== Task requirements ==
Copy exactly the lines from the one containing "You are a GUI" through the last line of the records below, both included, and leave out the pictures.

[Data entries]
===

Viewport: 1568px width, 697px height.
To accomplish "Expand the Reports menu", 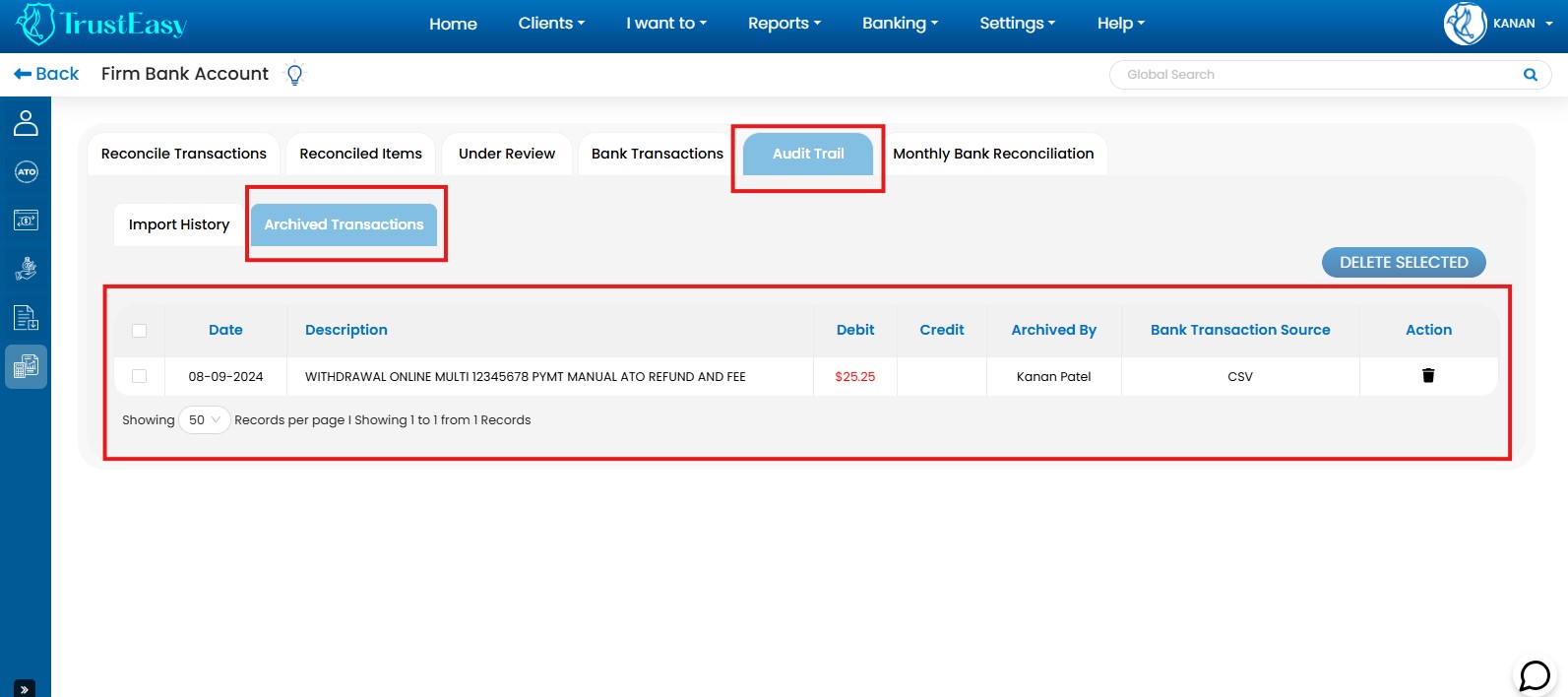I will 784,24.
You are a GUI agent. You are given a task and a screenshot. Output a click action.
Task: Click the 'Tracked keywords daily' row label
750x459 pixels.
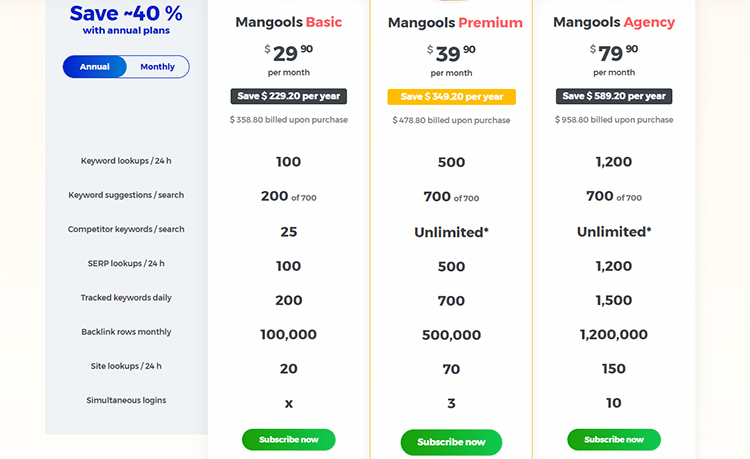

===

== Written reply ==
You are a GUI agent. You are given a task and a screenshot. Output a click action.
Task: Click the 'Tracked keywords daily' row label
750x459 pixels.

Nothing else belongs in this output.